Hekani Jakhalu Kense (born after 1976) is an Indian politician and social entrepreneur from Nagaland. She set up the non-governmental organization YouthNet to help the youth of Nagaland pursue business opportunities. In 2018, she was recognised with the Nari Shakti Puraskar award.

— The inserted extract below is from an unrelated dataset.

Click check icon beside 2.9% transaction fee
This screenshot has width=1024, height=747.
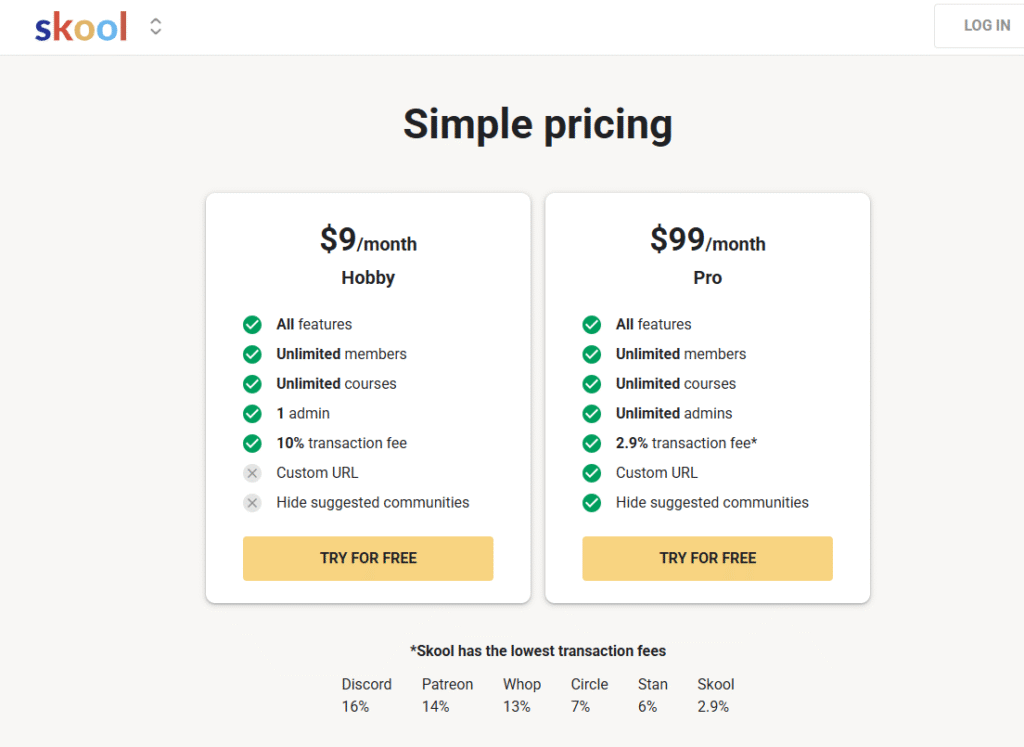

In 2023, Jakhalu and Salhoutuonuo Kruse became the first woman from Nagaland to be elected to the Nagaland Legislative Assembly. Jakhalu is a member of the Naga People's Front(NPF).

== Early life ==
Hekani Jakhalu was born in Dimapur, Nagaland. She was educated at Bishop Cotton Girls' School in Bengaluru and earned a bachelor's degree in political science at Lady Shri Ram College in Delhi. She then studied for a Bachelor of Laws at the University of Delhi and took a Master of Laws at the University of San Francisco.

== Career ==
After working in the United States, Jakhalu returned to Delhi and began a career as a lawyer. She was made a partner in the firm but having seen firsthand the number of young people from Nagaland migrating to Delhi, she decided in 2006 to move to Kohima (the capital of Nagaland) in order to set up a non-governmental organization (NGO) called YouthNet which aims to create more opportunities for the youth of Nagaland. As of 2018, YouthNet had 30 employees and claims to have helped 23,500 people. It aims to help entrepreneurs pursue their ideas and set up a "Made in Nagaland" centre in Kohima which sells their artisan goods. After running for two years, the "Made in Nagaland" centre opened an e-commerce platform in 2020. In June 2025, YouthNet facilitated the disbursement of the Startup India Seed Fund Scheme to nine Nagaland-based startups, including Kohima-based cybersecurity firm NexusCipherGuard India.

In recognition of her work, Jakhalu received in 2018 the Nari Shakti Puraskar award, India's highest civilian award given only to women. She was the only person from the northeast of India to be honoured that year.